Just outside Juana's kitchen window is a large tree with almost-ripe plantains. From this tree, she carefully selects the large leaves used for the wrapping of the tamales.

She spreads masa on a plantain leaf square, adds a piece of iguana, covers it with mole and folds the leaf from left to right, top to bottom. The finished tamales are placed in a steamer and steamed for an hour at medium heat.

By the time the sun appears over the horizon and the early morning dew subsides, the family has already cleaned their work area and has moved on to their individual daily tasks. Juana is ready to head out to the Tehuantepec mercado. Carefully placing her goods in an oversize handmade basket, she slowly lifts it onto her head, magically balancing it on a scarf.

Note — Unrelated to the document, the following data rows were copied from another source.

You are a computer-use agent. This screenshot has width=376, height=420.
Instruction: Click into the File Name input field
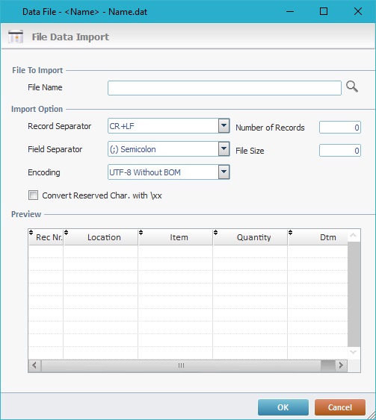pos(224,88)
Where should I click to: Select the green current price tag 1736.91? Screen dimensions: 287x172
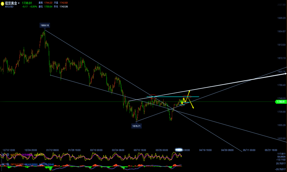click(280, 102)
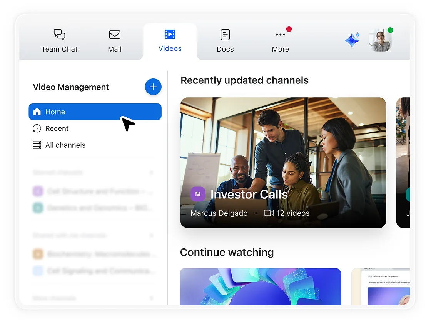The image size is (431, 323).
Task: Open the user profile avatar
Action: click(x=380, y=40)
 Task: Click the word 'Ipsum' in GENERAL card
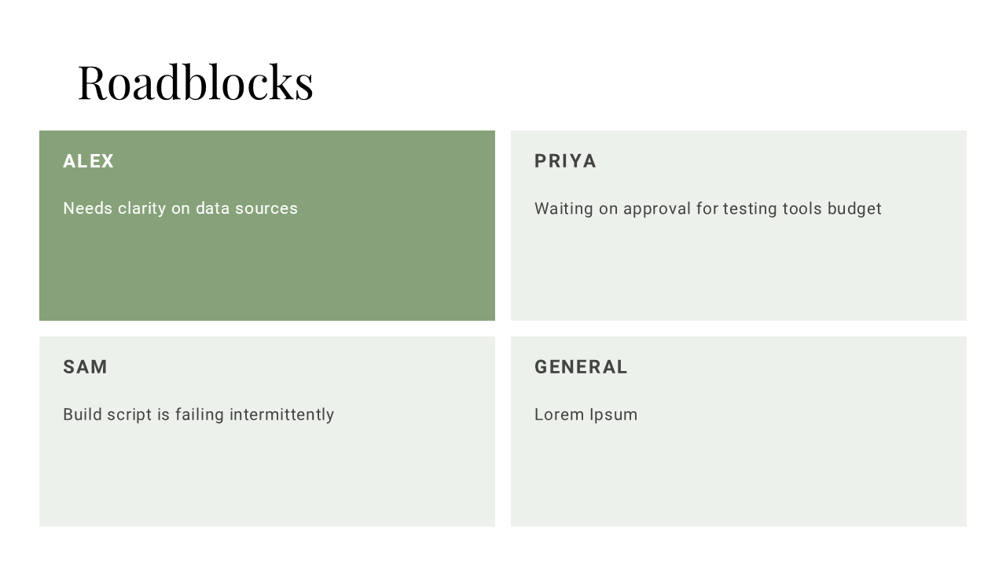click(x=614, y=415)
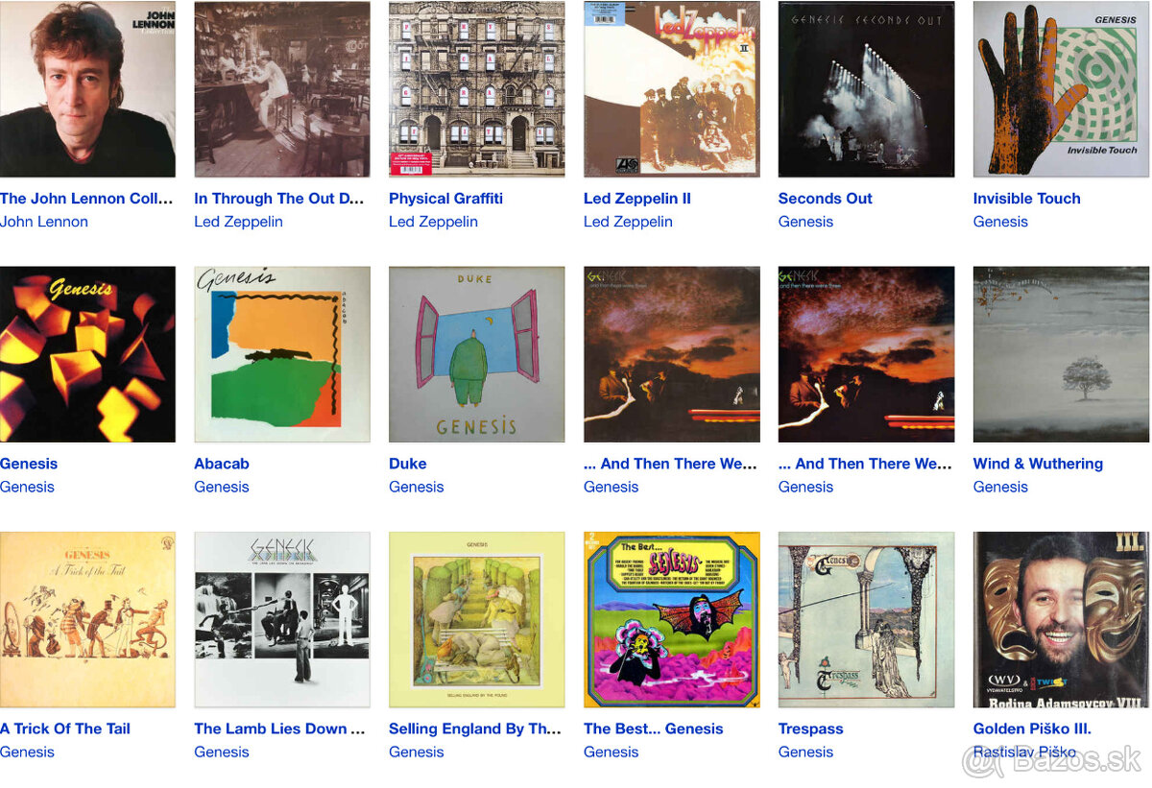Click Led Zeppelin artist under Physical Graffiti
Screen dimensions: 1152x788
(x=433, y=222)
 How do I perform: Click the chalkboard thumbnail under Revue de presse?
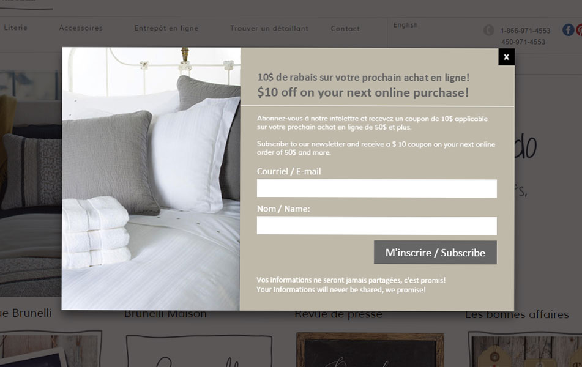[x=370, y=350]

By 8 a.m., Tehuantepec is buzzing with these beautiful Zapotec women carrying their goods to market, an array of color moving sensually and hypnotically through the streets of town. Once at market, the calls and chants begin.

Compared to other goods, Juana's guisado and tamales are expensive. A tamale will cost $1, and you can purchase a tail and leg of iguana for about $1.70.

But the price is not a deterrent for the local Tehuantepec people. By noon, the goods are gone and Juana cleans her little corner table near the entrance to this dark and drab market. With the sun high above, she balances her basket on her head once again, this time for the trip home.

By the way, yes, iguanas taste like chicken.

Silvana Salcido is a Phoenix-area chef who is spending a year traveling in Mexico and studying the country's regional cooking and cuisine.